EXCERPTED PASSAGE:
◇ ◇ ◇
Busy, busy Rio Nuevo. Tucson's biggest and best publishing house, has just issued two new Southern Arizona cookbooks and another newly translated from Spanish.
How busy has Susan Lowell been? She's co-owner of Rio Nuevo, author of one of the cookbooks and co-translator of another. This fireball descendant of an old, old Western family is probably best known for her children's books, but she clearly devotes some of her vast leisure time to cooking and collecting stories and old recipes.
Her latest book, Clouds for Dessert, is an appealing collection of sweets of the Southwest--some Southwest-themed (a gingerbread casa), some indigenous (almendrado) and some imported verbatim from 19th-century Anglo settlers (a legendary rice pudding called "Spotted Pup"). The clear, detailed recipes are from Lowell's kitchen and from friends and family, and come embedded in a savory mix of history, personal anecdote and food lore. The result is delightful, even if you don't have a sweet tooth: Lowell is a terrific storyteller with an eye for the perfect quotation. She ends the introduction to her grandfather's recipe for madeleines, for example, with a passage from Proust about loss, the survival of small, evocative things and what they contribute to "the vast structure of recollection." This book is part of that structure.
◇ ◇ ◇
INPUT DATA:
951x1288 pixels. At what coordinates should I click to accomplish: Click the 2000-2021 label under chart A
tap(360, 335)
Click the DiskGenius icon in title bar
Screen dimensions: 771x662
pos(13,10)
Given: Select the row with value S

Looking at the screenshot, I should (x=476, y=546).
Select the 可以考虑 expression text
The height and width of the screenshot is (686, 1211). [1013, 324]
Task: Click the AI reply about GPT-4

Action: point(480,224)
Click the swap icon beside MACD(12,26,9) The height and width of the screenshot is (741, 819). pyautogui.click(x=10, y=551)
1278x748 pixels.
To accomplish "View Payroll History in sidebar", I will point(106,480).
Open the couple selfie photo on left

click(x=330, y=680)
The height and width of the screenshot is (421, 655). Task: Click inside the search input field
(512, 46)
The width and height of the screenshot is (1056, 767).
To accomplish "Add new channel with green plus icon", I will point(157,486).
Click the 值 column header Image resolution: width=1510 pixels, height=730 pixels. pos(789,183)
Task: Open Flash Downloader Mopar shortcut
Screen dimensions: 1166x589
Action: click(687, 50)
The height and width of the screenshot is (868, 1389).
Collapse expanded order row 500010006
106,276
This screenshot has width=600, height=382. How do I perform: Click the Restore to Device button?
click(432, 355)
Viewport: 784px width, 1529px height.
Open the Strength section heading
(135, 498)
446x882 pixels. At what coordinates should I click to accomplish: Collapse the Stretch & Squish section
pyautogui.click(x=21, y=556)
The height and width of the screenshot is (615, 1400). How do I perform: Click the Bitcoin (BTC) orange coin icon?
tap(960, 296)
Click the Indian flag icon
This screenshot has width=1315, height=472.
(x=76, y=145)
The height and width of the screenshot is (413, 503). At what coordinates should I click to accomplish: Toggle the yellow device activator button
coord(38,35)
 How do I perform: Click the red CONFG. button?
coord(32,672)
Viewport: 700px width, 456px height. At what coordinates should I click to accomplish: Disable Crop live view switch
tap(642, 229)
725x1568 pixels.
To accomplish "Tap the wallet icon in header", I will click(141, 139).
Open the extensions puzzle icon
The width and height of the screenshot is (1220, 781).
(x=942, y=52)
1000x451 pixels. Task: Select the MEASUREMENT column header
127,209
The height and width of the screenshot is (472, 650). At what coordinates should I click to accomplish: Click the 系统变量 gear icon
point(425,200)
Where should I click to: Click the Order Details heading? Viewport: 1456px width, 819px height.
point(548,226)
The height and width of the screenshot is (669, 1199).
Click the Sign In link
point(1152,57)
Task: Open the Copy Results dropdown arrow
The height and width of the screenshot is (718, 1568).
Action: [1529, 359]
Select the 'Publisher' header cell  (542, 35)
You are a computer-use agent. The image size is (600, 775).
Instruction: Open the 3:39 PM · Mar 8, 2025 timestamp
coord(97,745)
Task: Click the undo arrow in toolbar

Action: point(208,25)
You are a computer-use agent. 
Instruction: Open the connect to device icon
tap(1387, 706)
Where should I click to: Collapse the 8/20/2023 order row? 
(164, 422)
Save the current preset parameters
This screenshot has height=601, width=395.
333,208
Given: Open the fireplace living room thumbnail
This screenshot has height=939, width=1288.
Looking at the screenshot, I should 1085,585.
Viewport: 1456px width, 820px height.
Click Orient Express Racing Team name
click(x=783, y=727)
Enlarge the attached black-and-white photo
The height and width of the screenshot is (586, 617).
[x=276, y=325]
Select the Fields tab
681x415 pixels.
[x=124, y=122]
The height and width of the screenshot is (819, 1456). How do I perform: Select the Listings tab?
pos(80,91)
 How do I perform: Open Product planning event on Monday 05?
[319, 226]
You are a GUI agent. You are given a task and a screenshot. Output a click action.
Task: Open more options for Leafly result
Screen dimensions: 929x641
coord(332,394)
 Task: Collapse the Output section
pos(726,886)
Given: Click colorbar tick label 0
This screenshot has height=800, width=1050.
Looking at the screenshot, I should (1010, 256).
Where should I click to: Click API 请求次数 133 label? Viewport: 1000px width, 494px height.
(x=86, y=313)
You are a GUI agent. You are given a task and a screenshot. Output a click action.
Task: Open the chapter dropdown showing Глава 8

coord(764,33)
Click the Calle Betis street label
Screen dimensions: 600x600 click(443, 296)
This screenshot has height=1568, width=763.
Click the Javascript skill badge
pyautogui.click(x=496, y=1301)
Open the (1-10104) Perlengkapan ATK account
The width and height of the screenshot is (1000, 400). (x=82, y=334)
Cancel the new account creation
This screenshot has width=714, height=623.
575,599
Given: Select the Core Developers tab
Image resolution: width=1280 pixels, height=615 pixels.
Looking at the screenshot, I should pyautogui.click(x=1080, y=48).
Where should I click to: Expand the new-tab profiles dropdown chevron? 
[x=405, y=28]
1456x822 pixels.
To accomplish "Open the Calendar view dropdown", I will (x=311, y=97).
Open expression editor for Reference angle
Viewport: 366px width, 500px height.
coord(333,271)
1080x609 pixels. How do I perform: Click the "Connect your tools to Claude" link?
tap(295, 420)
◇ ◇ ◇
REQUIRED ACTIONS:
A - Condense the paragraph of the Rio Nuevo cookbook review that begins "Her latest book, Clouds for Dessert" into two or three sentences, keeping its main facts.
B - Continue the review of the Rio Nuevo cookbooks from its final sentence.

PER-TASK ANSWERS:
A - Lowell's latest book, Clouds for Dessert, collects Southwestern sweets: some Southwest-themed (a gingerbread casa), some indigenous (almendrado), and some taken directly from 19th-century Anglo settlers (the rice pudding "Spotted Pup"). Its clear, detailed recipes come from Lowell's kitchen, friends, and family, set among history, personal anecdote, and food lore, and they reflect her storytelling skill and her eye for quotation. One example is a Proust passage on "the vast structure of recollection," which closes her introduction to her grandfather's madeleines and of which the book itself forms a part.

B -
I am happy to say that Carolyn Niethammer's The Prickly Pear Cookbook is the one the Opuntia-obsessed among us have been waiting for. Arizona native Niethammer--a prolific writer and an expert on the region, wild foods and cooking--covers the ground like nobody has before. And while she lists commercial sources for all the native-to-here ingredients, this is truly a cookbook for Tucson. It tells you how to harvest and handle both the nopales and the tunas, how to fertilize the cactus in your yard (should you be so inclined), and many of the recipes are from local chefs and home cooks. So how SoAz is it? A salad from chef Chris Pederson of Westward Look calls for the leaves of the purslane that flourish in disturbed soil after the monsoons. How much more local can you get than ingredients you can pick up in the alley?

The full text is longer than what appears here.